# Gunning for Guns



## SuckLead (Jul 4, 2006)

I'm sorry to say that the disillusioned man who wrote this lives in my state. From the News and Observer:



> Your Sept. 3 editorial "Life-saving talk," the Kaine report on the massacre at Virginia Tech and all the analysis has been helpful. The report shows the failures of the university administration and the campus police and the misinterpretation of "privacy policies," all of which contributed to the tragic event that took the lives of 33 students and faculty.
> 
> This tragedy, Columbine, the five young Amish school girls and other multiple murders get headlines and shock us. University administrators will no doubt improve procedures, and campus police will become more diligent, but the real problem will go unaddressed: the easy accessibility of guns.
> 
> ...


http://www.newsobserver.com/opinion/letters/story/706425.html


----------



## SuckLead (Jul 4, 2006)

P.S. I sent the following to be considered for the editorial section of the same paper. What do you think?
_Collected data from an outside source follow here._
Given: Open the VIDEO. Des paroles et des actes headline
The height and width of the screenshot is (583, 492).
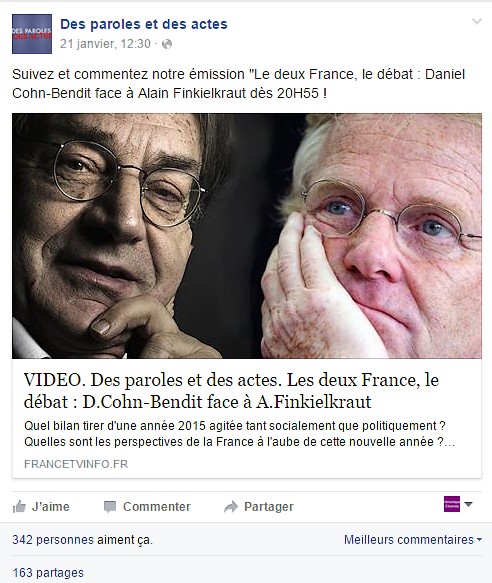Looking at the screenshot, I should point(231,391).
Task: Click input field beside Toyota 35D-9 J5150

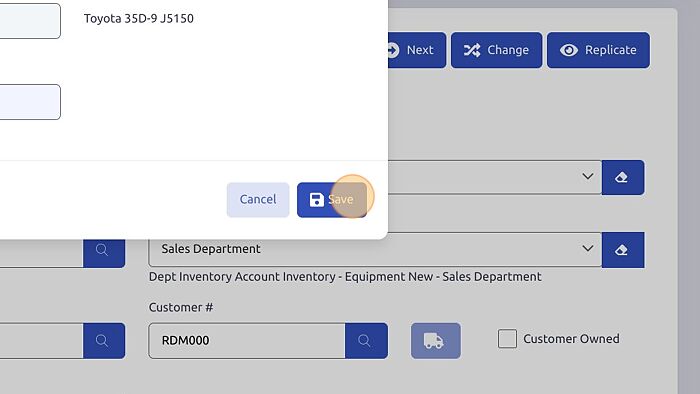Action: (x=30, y=21)
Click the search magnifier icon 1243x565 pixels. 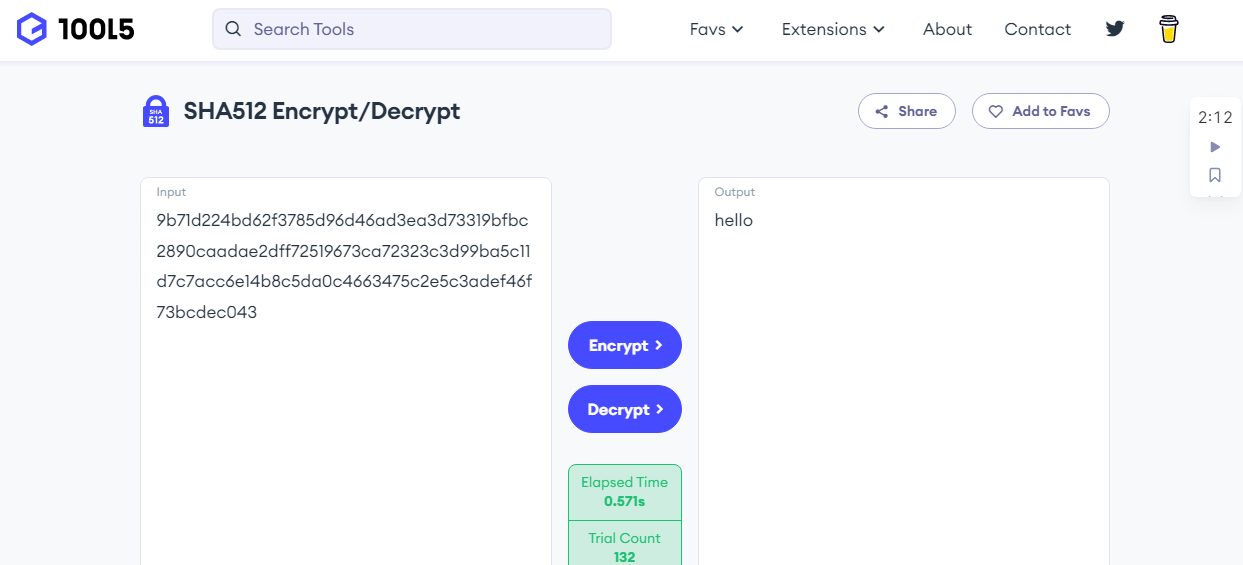pyautogui.click(x=233, y=29)
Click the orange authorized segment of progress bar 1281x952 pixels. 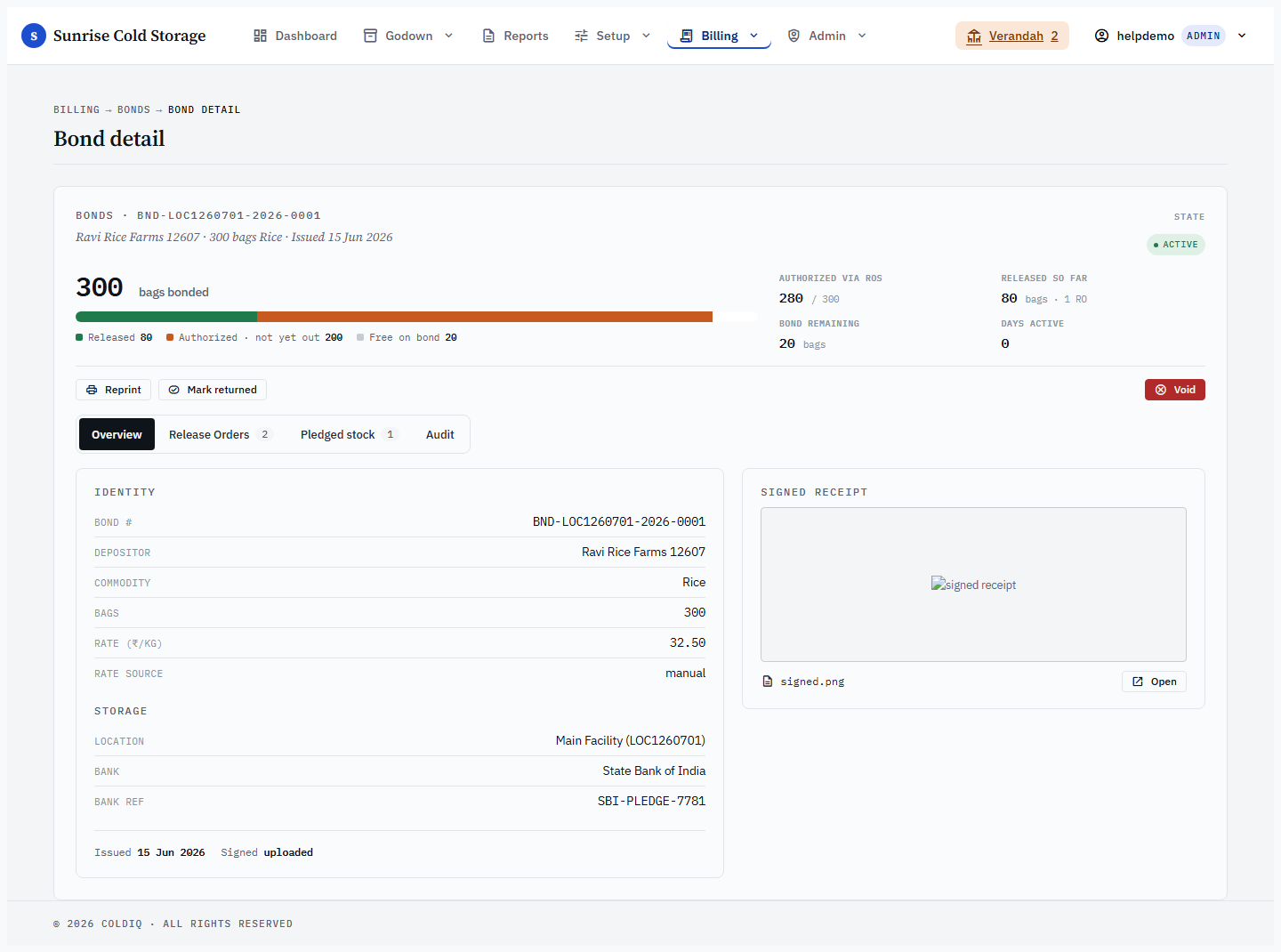tap(485, 317)
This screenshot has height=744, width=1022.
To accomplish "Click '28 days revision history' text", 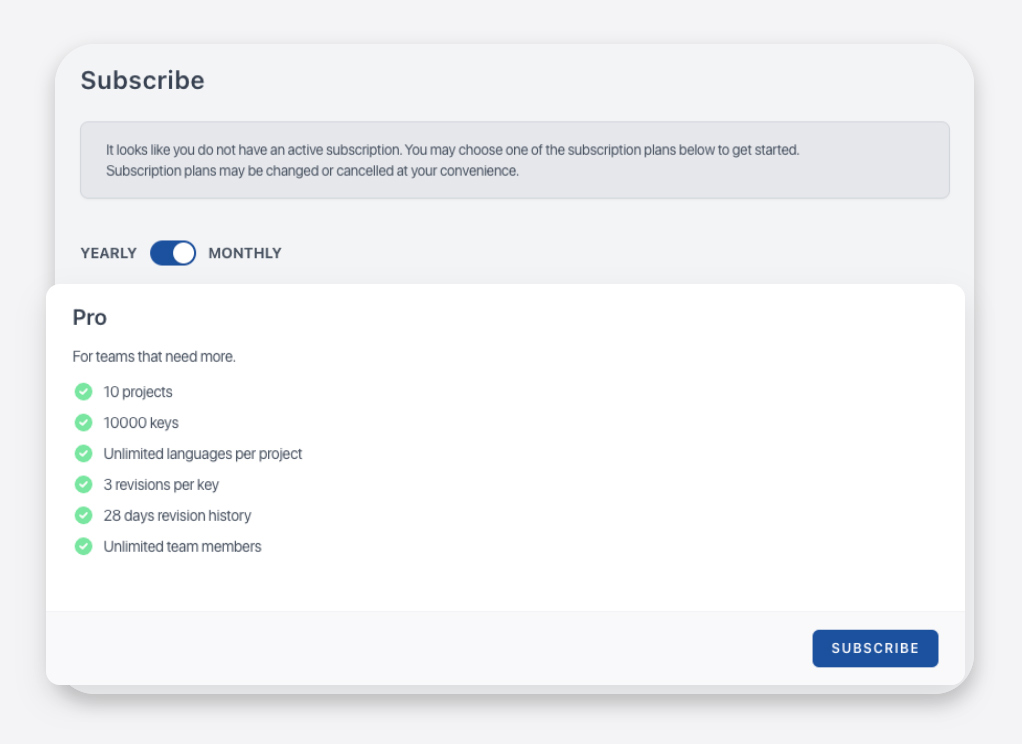I will pyautogui.click(x=177, y=516).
> I would like to remind the readers of this newspaper of something. That something is the Constitution and its Amendments. This day and age we seem to have forgotten the words penned by Thomas Jefferson so long ago, what they meant, why our founding fathers felt they needed to be there, and how they all tie together. Let's use NC's many housing developments as an example. If someone breaks a bylaw put in place to keep the community the way it is desired by those who live there and no one says anything about it, therefore letting them continue to break it, the rest of the bylaws are null and void because you can't enforce some and not others. The bylaws have no leg to stand on. The same goes for our Constitution. Should one Amendment be ignored, the rest shall shortly follow. After reading the comments about a total ban and buy back of all guns in the USA, I felt it was important to include this reminder. For if that were to happen today, tomorrow this section of the newspaper may no longer exist. That is the reason the Amendments were added for the people, all of them. Our founding fathers knew what this country should be about and how they wanted to live, that's why they came here in the first place. If one is done away with - any one, you chose - the rest don't have a leg to stand on. Think about it.


----------



## tgrogan (Sep 4, 2007)

As I always like to say:

You can't argue with THAT logic.


----------



## Mike Barham (Mar 30, 2006)

Your response is well-written (actually, his letter is well-written, too, just wrong).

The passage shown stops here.